• QUOTED TEXT:

□ □ □ □

API

API

Types defined in the package

DensePredChol{T}

A LinPred type with a dense Cholesky factorization of X'X

Members

  • X: model matrix of size n × p with n ≥ p. Should be full column rank.
  • beta0: base coefficient vector of length p
  • delbeta: increment to coefficient vector, also of length p
  • scratchbeta: scratch vector of length p, used in linpred! method
  • chol: a Cholesky object created from X'X, possibly using row weights.
  • scratchm1: scratch Matrix{T} of the same size as X
  • scratchm2: scratch Matrix{T} os the same size as X'X
source
GLM.DensePredQRType.
DensePredQR

A LinPred type with a dense, unpivoted QR decomposition of X

Members

  • X: Model matrix of size n × p with n ≥ p. Should be full column rank.
  • beta0: base coefficient vector of length p
  • delbeta: increment to coefficient vector, also of length p
  • scratchbeta: scratch vector of length p, used in linpred! method
  • qr: a QRCompactWY object created from X, with optional row weights.
source
GLM.GlmRespType.
GlmResp

The response vector and various derived vectors in a generalized linear model.

source
GLM.LinearModelType.
LinearModel

A combination of a LmResp and a LinPred

Members

  • rr: a LmResp object
  • pp: a LinPred object
source
GLM.LmRespType.
LmResp

Encapsulates the response for a linear model

Members

  • mu: current value of the mean response vector or fitted value
  • offset: optional offset added to the linear predictor to form mu
  • wts: optional vector of prior weights
  • y: observed response vector

Either or both offset and wts may be of length 0

source
GLM.LinPredType.
LinPred

Abstract type representing a linear predictor

source
GLM.ModRespType.
ModResp

Abstract type representing a model response vector

source

Constructors for models

The most general approach to fitting a model is with the fit function, as in

julia> using Random;

julia> fit(LinearModel, hcat(ones(10), 1:10), randn(MersenneTwister(12321), 10))
LinearModel{LmResp{Array{Float64,1}},DensePredChol{Float64,LinearAlgebra.Cholesky{Float64,Array{Float64,2}}}}:

Coefficients:
      Estimate Std.Error  t value Pr(>|t|)
x1    0.717436  0.775175 0.925515   0.3818
x2   -0.152062  0.124931 -1.21717   0.2582

This model can also be fit as

julia> using Random;

julia> lm(hcat(ones(10), 1:10), randn(MersenneTwister(12321), 10))

□ □ □ □

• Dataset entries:
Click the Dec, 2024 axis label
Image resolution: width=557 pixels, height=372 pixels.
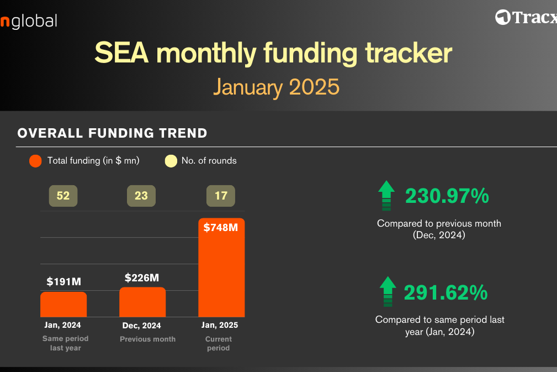(x=141, y=326)
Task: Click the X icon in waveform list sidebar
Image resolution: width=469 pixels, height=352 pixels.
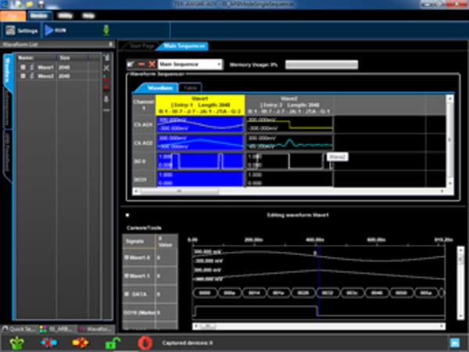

□ □ □ □

• AIM:
Write out the part of the GLM API text above that opens with the words containing "A LinPred type with a dense, unpivoted" and closes with "optional row weights.", copying it word for word.

• ANSWER TO THE TASK:
A LinPred type with a dense, unpivoted QR decomposition of X

Members

  • X: Model matrix of size n × p with n ≥ p. Should be full column rank.
  • beta0: base coefficient vector of length p
  • delbeta: increment to coefficient vector, also of length p
  • scratchbeta: scratch vector of length p, used in linpred! method
  • qr: a QRCompactWY object created from X, with optional row weights.